--- start Data for this exercise ---

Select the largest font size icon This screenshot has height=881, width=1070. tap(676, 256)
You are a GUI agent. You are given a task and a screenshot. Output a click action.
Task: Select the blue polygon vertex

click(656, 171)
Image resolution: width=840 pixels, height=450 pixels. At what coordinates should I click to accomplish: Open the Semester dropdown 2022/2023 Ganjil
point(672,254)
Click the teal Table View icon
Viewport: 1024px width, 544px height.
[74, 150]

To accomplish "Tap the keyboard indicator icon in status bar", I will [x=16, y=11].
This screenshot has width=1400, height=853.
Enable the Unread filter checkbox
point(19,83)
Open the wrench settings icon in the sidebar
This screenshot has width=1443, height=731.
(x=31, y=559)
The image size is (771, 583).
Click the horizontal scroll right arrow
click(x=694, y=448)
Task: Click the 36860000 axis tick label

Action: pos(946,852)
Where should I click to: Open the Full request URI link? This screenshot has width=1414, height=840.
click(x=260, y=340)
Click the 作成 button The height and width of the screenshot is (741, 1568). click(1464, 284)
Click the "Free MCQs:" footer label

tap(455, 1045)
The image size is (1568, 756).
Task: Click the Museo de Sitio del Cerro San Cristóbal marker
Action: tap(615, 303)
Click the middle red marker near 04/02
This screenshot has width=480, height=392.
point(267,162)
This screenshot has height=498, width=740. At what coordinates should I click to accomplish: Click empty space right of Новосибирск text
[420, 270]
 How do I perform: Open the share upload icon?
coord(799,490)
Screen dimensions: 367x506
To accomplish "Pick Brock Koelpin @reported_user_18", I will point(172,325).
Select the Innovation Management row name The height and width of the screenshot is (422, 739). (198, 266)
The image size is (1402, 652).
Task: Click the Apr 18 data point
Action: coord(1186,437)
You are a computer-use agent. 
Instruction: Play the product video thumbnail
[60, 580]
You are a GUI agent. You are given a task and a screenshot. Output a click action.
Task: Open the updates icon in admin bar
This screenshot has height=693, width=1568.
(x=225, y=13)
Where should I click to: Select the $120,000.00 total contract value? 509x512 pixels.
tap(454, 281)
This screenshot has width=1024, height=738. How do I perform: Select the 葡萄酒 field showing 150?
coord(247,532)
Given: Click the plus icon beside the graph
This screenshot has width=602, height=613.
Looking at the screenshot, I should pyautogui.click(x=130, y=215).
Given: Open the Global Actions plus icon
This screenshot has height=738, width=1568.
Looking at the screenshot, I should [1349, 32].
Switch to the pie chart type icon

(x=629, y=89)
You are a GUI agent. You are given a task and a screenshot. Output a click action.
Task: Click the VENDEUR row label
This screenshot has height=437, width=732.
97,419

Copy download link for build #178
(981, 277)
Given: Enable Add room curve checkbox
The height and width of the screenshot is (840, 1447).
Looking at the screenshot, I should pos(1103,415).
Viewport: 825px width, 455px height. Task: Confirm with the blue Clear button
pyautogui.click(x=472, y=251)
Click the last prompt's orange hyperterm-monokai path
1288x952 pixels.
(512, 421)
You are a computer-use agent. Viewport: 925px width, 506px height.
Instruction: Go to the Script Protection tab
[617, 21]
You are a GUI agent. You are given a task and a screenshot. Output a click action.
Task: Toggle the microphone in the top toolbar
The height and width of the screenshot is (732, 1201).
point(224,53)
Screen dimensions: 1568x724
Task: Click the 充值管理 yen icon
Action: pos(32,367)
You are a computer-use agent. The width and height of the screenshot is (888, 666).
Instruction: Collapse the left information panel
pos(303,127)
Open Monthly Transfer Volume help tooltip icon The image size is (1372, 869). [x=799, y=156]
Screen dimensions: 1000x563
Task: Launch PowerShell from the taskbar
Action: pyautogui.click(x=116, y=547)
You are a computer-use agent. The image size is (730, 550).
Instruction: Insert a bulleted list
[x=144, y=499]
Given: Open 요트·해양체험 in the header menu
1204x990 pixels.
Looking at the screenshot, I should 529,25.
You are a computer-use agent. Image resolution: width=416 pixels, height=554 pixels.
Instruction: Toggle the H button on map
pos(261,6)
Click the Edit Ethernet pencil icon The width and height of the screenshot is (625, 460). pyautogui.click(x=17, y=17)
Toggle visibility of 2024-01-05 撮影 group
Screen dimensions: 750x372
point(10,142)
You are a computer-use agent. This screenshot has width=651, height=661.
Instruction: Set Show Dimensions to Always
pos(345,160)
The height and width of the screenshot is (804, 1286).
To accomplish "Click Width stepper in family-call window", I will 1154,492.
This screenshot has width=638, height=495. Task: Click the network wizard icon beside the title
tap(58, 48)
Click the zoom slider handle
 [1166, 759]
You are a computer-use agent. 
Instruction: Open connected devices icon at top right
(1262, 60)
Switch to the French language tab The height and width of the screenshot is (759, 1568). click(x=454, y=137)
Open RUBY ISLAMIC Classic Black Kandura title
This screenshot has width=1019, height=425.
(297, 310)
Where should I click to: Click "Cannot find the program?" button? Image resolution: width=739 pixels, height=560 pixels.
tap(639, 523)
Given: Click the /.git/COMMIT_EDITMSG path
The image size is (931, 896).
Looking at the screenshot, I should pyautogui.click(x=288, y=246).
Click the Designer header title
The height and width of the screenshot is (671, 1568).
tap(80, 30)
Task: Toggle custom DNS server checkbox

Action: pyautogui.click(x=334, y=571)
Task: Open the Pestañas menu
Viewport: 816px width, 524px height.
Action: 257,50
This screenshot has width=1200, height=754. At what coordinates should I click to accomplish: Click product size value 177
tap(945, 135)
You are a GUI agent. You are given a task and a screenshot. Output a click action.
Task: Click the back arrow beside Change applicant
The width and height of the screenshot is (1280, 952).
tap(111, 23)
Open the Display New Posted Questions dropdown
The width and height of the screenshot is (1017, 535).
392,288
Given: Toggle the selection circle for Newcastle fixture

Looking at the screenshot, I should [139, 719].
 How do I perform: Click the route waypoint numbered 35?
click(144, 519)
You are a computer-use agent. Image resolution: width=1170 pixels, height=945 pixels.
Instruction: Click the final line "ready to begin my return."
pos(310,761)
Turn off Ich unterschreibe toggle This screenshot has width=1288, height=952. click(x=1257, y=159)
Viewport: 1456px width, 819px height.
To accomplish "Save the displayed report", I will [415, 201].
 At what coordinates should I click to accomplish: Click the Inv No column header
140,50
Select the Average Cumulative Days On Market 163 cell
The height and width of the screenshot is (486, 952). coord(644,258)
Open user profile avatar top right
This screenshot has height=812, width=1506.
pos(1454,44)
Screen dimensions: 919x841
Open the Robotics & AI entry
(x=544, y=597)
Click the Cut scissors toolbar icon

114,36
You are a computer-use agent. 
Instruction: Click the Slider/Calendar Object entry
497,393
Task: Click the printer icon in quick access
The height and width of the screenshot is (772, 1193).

--- end Data for this exercise ---

◆ Task to complete:
Format every line of the records above as a Markdown table with two columns, No. and Line. Skip the blank lines and number the remaining ones in order.

◆ Complete response:
| No. | Line |
|---|---|
| 1 | Select the largest font size icon This screenshot has height=881, width=1070. tap(676, 256) |
| 2 | You are a GUI agent. You are given a task and a screenshot. Output a click action. |
| 3 | Task: Select the blue polygon vertex |
| 4 | click(656, 171) |
| 5 | Image resolution: width=840 pixels, height=450 pixels. At what coordinates should I click to accomplish: Open the Semester dropdown 2022/2023 Ganjil |
| 6 | point(672,254) |
| 7 | Click the teal Table View icon |
| 8 | Viewport: 1024px width, 544px height. |
| 9 | [74, 150] |
| 10 | To accomplish "Tap the keyboard indicator icon in status bar", I will [x=16, y=11]. |
| 11 | This screenshot has width=1400, height=853. |
| 12 | Enable the Unread filter checkbox |
| 13 | point(19,83) |
| 14 | Open the wrench settings icon in the sidebar |
| 15 | This screenshot has width=1443, height=731. |
| 16 | (x=31, y=559) |
| 17 | The image size is (771, 583). |
| 18 | Click the horizontal scroll right arrow |
| 19 | click(x=694, y=448) |
| 20 | Task: Click the 36860000 axis tick label |
| 21 | Action: pos(946,852) |
| 22 | Where should I click to: Open the Full request URI link? This screenshot has width=1414, height=840. |
| 23 | click(x=260, y=340) |
| 24 | Click the 作成 button The height and width of the screenshot is (741, 1568). click(1464, 284) |
| 25 | Click the "Free MCQs:" footer label |
| 26 | tap(455, 1045) |
| 27 | The image size is (1568, 756). |
| 28 | Task: Click the Museo de Sitio del Cerro San Cristóbal marker |
| 29 | Action: tap(615, 303) |
| 30 | Click the middle red marker near 04/02 |
| 31 | This screenshot has width=480, height=392. |
| 32 | point(267,162) |
| 33 | This screenshot has height=498, width=740. At what coordinates should I click to accomplish: Click empty space right of Новосибирск text |
| 34 | [420, 270] |
| 35 |  How do I perform: Open the share upload icon? |
| 36 | coord(799,490) |
| 37 | Screen dimensions: 367x506 |
| 38 | To accomplish "Pick Brock Koelpin @reported_user_18", I will point(172,325). |
| 39 | Select the Innovation Management row name The height and width of the screenshot is (422, 739). (198, 266) |
| 40 | The image size is (1402, 652). |
| 41 | Task: Click the Apr 18 data point |
| 42 | Action: coord(1186,437) |
| 43 | You are a computer-use agent.  |
| 44 | Instruction: Play the product video thumbnail |
| 45 | [60, 580] |
| 46 | You are a GUI agent. You are given a task and a screenshot. Output a click action. |
| 47 | Task: Open the updates icon in admin bar |
| 48 | This screenshot has height=693, width=1568. |
| 49 | (x=225, y=13) |
| 50 | Where should I click to: Select the $120,000.00 total contract value? 509x512 pixels. |
| 51 | tap(454, 281) |
| 52 | This screenshot has width=1024, height=738. How do I perform: Select the 葡萄酒 field showing 150? |
| 53 | coord(247,532) |
| 54 | Given: Click the plus icon beside the graph |
| 55 | This screenshot has width=602, height=613. |
| 56 | Looking at the screenshot, I should pyautogui.click(x=130, y=215). |
| 57 | Given: Open the Global Actions plus icon |
| 58 | This screenshot has height=738, width=1568. |
| 59 | Looking at the screenshot, I should [1349, 32]. |
| 60 | Switch to the pie chart type icon |
| 61 | (x=629, y=89) |
| 62 | You are a GUI agent. You are given a task and a screenshot. Output a click action. |
| 63 | Task: Click the VENDEUR row label |
| 64 | This screenshot has height=437, width=732. |
| 65 | 97,419 |
| 66 | Copy download link for build #178 |
| 67 | (981, 277) |
| 68 | Given: Enable Add room curve checkbox |
| 69 | The height and width of the screenshot is (840, 1447). |
| 70 | Looking at the screenshot, I should pos(1103,415). |
| 71 | Viewport: 825px width, 455px height. Task: Confirm with the blue Clear button |
| 72 | pyautogui.click(x=472, y=251) |
| 73 | Click the last prompt's orange hyperterm-monokai path |
| 74 | 1288x952 pixels. |
| 75 | (512, 421) |
| 76 | You are a computer-use agent. Viewport: 925px width, 506px height. |
| 77 | Instruction: Go to the Script Protection tab |
| 78 | [617, 21] |
| 79 | You are a GUI agent. You are given a task and a screenshot. Output a click action. |
| 80 | Task: Toggle the microphone in the top toolbar |
| 81 | The height and width of the screenshot is (732, 1201). |
| 82 | point(224,53) |
| 83 | Screen dimensions: 1568x724 |
| 84 | Task: Click the 充值管理 yen icon |
| 85 | Action: pos(32,367) |
| 86 | You are a computer-use agent. The width and height of the screenshot is (888, 666). |
| 87 | Instruction: Collapse the left information panel |
| 88 | pos(303,127) |
| 89 | Open Monthly Transfer Volume help tooltip icon The image size is (1372, 869). [x=799, y=156] |
| 90 | Screen dimensions: 1000x563 |
| 91 | Task: Launch PowerShell from the taskbar |
| 92 | Action: pyautogui.click(x=116, y=547) |
| 93 | You are a computer-use agent. The image size is (730, 550). |
| 94 | Instruction: Insert a bulleted list |
| 95 | [x=144, y=499] |
| 96 | Given: Open 요트·해양체험 in the header menu |
| 97 | 1204x990 pixels. |
| 98 | Looking at the screenshot, I should 529,25. |
| 99 | You are a computer-use agent. Image resolution: width=416 pixels, height=554 pixels. |
| 100 | Instruction: Toggle the H button on map |
| 101 | pos(261,6) |
| 102 | Click the Edit Ethernet pencil icon The width and height of the screenshot is (625, 460). pyautogui.click(x=17, y=17) |
| 103 | Toggle visibility of 2024-01-05 撮影 group |
| 104 | Screen dimensions: 750x372 |
| 105 | point(10,142) |
| 106 | You are a computer-use agent. This screenshot has width=651, height=661. |
| 107 | Instruction: Set Show Dimensions to Always |
| 108 | pos(345,160) |
| 109 | The height and width of the screenshot is (804, 1286). |
| 110 | To accomplish "Click Width stepper in family-call window", I will 1154,492. |
| 111 | This screenshot has width=638, height=495. Task: Click the network wizard icon beside the title |
| 112 | tap(58, 48) |
| 113 | Click the zoom slider handle |
| 114 |  [1166, 759] |
| 115 | You are a computer-use agent.  |
| 116 | Instruction: Open connected devices icon at top right |
| 117 | (1262, 60) |
| 118 | Switch to the French language tab The height and width of the screenshot is (759, 1568). click(x=454, y=137) |
| 119 | Open RUBY ISLAMIC Classic Black Kandura title |
| 120 | This screenshot has width=1019, height=425. |
| 121 | (297, 310) |
| 122 | Where should I click to: Click "Cannot find the program?" button? Image resolution: width=739 pixels, height=560 pixels. |
| 123 | tap(639, 523) |
| 124 | Given: Click the /.git/COMMIT_EDITMSG path |
| 125 | The image size is (931, 896). |
| 126 | Looking at the screenshot, I should pyautogui.click(x=288, y=246). |
| 127 | Click the Designer header title |
| 128 | The height and width of the screenshot is (671, 1568). |
| 129 | tap(80, 30) |
| 130 | Task: Toggle custom DNS server checkbox |
| 131 | Action: pyautogui.click(x=334, y=571) |
| 132 | Task: Open the Pestañas menu |
| 133 | Viewport: 816px width, 524px height. |
| 134 | Action: 257,50 |
| 135 | This screenshot has width=1200, height=754. At what coordinates should I click to accomplish: Click product size value 177 |
| 136 | tap(945, 135) |
| 137 | You are a GUI agent. You are given a task and a screenshot. Output a click action. |
| 138 | Task: Click the back arrow beside Change applicant |
| 139 | The width and height of the screenshot is (1280, 952). |
| 140 | tap(111, 23) |
| 141 | Open the Display New Posted Questions dropdown |
| 142 | The width and height of the screenshot is (1017, 535). |
| 143 | 392,288 |
| 144 | Given: Toggle the selection circle for Newcastle fixture |
| 145 | Looking at the screenshot, I should [139, 719]. |
| 146 |  How do I perform: Click the route waypoint numbered 35? |
| 147 | click(144, 519) |
| 148 | You are a computer-use agent. Image resolution: width=1170 pixels, height=945 pixels. |
| 149 | Instruction: Click the final line "ready to begin my return." |
| 150 | pos(310,761) |
| 151 | Turn off Ich unterschreibe toggle This screenshot has width=1288, height=952. click(x=1257, y=159) |
| 152 | Viewport: 1456px width, 819px height. |
| 153 | To accomplish "Save the displayed report", I will [415, 201]. |
| 154 |  At what coordinates should I click to accomplish: Click the Inv No column header |
| 155 | 140,50 |
| 156 | Select the Average Cumulative Days On Market 163 cell |
| 157 | The height and width of the screenshot is (486, 952). coord(644,258) |
| 158 | Open user profile avatar top right |
| 159 | This screenshot has height=812, width=1506. |
| 160 | pos(1454,44) |
| 161 | Screen dimensions: 919x841 |
| 162 | Open the Robotics & AI entry |
| 163 | (x=544, y=597) |
| 164 | Click the Cut scissors toolbar icon |
| 165 | 114,36 |
| 166 | You are a computer-use agent.  |
| 167 | Instruction: Click the Slider/Calendar Object entry |
| 168 | 497,393 |
| 169 | Task: Click the printer icon in quick access |
| 170 | The height and width of the screenshot is (772, 1193). |